7. Emission Spectroscopy

- Principle: Excited atoms and molecules emit electromagnetic radiation at characteristic wavelengths as they relax.

- Steps: 1) Excite sample using heat/electrical energy, 2) Measure intensity of emitted light at different wavelengths.

- Uses: Identify elements, quantify analyte concentration, flame tests.


8. Energy Dispersive X-ray Spectroscopy

- Principle: X-rays emitted from a sample due to bombardment by electron beam are measured by energy. 

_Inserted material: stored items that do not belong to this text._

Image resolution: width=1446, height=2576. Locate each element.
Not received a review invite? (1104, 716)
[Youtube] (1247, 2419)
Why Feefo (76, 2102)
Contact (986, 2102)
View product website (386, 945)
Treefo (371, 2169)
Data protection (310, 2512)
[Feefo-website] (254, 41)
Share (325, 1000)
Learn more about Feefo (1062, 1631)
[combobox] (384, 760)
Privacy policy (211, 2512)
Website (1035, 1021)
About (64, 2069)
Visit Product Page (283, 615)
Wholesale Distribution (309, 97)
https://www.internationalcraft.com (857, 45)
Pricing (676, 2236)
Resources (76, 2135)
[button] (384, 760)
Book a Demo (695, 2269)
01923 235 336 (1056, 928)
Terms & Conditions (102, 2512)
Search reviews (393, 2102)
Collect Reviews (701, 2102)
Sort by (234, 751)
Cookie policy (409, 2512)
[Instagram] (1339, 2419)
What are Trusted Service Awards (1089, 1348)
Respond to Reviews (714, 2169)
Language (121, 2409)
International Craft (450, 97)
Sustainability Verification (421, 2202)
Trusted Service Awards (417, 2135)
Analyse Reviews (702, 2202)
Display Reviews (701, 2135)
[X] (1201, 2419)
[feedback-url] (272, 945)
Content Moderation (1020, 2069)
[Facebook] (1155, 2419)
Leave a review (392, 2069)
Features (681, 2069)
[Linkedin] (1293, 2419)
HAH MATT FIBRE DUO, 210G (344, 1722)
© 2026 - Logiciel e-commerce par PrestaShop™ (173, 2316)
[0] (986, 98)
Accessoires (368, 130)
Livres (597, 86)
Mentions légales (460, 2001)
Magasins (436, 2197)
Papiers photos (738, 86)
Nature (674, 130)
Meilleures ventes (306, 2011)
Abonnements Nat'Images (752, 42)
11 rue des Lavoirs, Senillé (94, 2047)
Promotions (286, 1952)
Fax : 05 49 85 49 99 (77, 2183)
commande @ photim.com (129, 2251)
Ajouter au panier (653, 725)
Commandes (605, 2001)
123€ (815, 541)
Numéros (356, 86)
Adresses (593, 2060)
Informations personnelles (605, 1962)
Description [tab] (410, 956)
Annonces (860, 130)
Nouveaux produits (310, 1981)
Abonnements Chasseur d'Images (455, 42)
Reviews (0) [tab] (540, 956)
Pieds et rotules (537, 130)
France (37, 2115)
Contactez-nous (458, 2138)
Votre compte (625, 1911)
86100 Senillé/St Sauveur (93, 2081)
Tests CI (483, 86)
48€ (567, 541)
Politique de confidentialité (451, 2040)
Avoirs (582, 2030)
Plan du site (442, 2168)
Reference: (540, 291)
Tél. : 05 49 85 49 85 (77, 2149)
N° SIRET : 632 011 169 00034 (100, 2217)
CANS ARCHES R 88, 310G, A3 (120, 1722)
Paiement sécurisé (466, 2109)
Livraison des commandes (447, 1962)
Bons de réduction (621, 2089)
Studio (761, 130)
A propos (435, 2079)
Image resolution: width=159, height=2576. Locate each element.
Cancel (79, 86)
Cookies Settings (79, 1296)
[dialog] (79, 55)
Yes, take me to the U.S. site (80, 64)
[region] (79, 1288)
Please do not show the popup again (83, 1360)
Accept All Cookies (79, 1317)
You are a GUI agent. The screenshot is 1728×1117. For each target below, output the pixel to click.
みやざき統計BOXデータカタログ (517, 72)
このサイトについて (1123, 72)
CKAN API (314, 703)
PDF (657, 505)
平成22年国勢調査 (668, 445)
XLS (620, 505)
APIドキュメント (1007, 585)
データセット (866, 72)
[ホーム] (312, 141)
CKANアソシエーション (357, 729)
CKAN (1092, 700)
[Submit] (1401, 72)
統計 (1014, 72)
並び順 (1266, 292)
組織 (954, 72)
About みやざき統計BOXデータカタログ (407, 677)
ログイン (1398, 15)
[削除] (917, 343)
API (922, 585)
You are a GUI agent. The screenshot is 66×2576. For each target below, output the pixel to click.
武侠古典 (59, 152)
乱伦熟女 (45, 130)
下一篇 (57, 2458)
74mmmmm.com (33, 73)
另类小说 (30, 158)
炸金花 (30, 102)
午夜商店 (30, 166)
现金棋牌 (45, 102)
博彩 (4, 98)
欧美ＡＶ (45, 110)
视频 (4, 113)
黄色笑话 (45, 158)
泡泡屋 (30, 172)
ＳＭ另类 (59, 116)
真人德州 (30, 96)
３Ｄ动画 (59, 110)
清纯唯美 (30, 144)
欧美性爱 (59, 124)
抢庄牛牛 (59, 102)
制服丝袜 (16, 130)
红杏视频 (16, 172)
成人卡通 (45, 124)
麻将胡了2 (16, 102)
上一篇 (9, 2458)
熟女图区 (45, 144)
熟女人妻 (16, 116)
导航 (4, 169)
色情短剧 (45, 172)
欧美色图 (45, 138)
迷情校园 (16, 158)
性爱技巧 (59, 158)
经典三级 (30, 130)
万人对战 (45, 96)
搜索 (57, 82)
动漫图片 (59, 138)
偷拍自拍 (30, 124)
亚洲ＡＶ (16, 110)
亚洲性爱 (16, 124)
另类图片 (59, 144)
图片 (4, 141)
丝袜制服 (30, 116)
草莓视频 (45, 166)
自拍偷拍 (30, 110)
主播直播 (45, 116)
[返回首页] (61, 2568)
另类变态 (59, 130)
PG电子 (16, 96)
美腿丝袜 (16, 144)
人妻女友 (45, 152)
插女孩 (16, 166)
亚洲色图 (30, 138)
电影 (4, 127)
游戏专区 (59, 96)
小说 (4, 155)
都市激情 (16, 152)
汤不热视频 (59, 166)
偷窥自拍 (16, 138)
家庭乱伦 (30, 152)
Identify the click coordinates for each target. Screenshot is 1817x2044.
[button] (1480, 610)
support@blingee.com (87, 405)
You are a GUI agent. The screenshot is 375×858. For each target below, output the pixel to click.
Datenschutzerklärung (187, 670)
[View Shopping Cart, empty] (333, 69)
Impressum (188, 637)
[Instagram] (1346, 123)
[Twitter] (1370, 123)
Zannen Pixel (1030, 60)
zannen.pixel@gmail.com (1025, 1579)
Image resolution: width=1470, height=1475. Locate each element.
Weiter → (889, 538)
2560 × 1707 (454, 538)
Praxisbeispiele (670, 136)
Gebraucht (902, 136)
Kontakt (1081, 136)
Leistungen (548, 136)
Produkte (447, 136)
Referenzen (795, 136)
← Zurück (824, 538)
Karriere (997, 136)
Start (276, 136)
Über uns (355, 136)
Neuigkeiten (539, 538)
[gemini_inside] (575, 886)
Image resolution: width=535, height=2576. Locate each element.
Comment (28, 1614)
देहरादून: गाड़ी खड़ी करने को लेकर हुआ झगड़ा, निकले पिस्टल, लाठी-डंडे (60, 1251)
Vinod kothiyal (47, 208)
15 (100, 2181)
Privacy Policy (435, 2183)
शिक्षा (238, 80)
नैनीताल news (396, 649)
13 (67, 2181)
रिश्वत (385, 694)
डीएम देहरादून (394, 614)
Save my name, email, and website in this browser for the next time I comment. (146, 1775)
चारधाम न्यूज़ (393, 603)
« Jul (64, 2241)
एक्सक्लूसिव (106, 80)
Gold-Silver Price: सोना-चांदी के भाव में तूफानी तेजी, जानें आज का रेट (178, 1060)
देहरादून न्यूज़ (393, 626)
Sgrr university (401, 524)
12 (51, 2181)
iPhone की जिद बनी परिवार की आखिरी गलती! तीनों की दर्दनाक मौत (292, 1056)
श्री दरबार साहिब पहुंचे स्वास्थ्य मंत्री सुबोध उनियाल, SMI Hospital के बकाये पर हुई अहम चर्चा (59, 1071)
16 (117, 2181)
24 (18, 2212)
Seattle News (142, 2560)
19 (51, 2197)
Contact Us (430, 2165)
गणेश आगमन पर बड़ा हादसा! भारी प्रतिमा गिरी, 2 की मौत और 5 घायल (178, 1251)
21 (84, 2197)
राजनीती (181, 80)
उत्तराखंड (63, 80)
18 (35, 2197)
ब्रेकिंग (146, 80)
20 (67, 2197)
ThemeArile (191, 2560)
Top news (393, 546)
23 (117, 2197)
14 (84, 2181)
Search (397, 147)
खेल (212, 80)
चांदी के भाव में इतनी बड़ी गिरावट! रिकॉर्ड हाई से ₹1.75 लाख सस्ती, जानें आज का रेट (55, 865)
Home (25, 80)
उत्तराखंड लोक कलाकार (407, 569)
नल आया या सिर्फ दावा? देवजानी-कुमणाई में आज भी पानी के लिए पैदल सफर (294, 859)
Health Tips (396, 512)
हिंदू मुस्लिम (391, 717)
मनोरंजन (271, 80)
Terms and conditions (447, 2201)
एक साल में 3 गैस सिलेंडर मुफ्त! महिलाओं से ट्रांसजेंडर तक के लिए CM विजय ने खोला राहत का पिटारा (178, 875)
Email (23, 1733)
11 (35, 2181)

- Steps: 1) Bombard sample with electron beam, 2) Detect emitted X-rays, 3) Measure X-ray energy spectra.

- Uses: Elemental analysis and chemical characterization of a sample.


9. Fluorescence Spectroscopy

- Principle: Fluorescent light is emitted from a sample after excitation by a light source. 

- Steps: 1) Excite sample with light source, 2) Measure intensity and wavelengths of emitted fluorescent light.

- Uses: Analyze organic compounds, biochemical analysis, medical diagnostics.


10. Fourier Transform Infrared Spectroscopy

- Principle: Infrared light passing through a sample is measured by an interferometer to obtain an interferogram, which is decoded by Fourier transform.

- Steps: 1) Pass IR light through sample, 2) Measure interferogram, 3) Apply Fourier transform to get spectrum.

- Uses: Identify organic, polymeric, and some inorganic materials.


11. Gamma-ray Spectroscopy

- Principle: Nuclear transitions in atomic nuclei result in gamma-ray emissions at characteristic energies.

- Steps: 1) Excite sample to induce nuclear reactions, 2) Measure energy spectrum of emitted gamma-rays. 

- Uses: Identify isotopes, analyze nuclear reactions.


12. Infrared Spectroscopy

- Principle: Infrared radiation excites molecular vibrations which absorb at specific wavelengths based on chemical structure.

- Steps: 1) Expose sample to IR radiation, 2) Measure IR absorption or transmission spectrum.

- Uses: Identify functional groups, analyze organic compounds, quantify components.


13. Magnetic Resonance Spectroscopy

- Principle: Atomic nuclei absorbed in a magnetic field absorb and re-emit electromagnetic radiation. Frequency depends on the nucleus and chemical environment. 

- Steps: 1) Place sample in magnetic field, 2) Irradiate sample with radio waves, 3) Detect emitted radiation.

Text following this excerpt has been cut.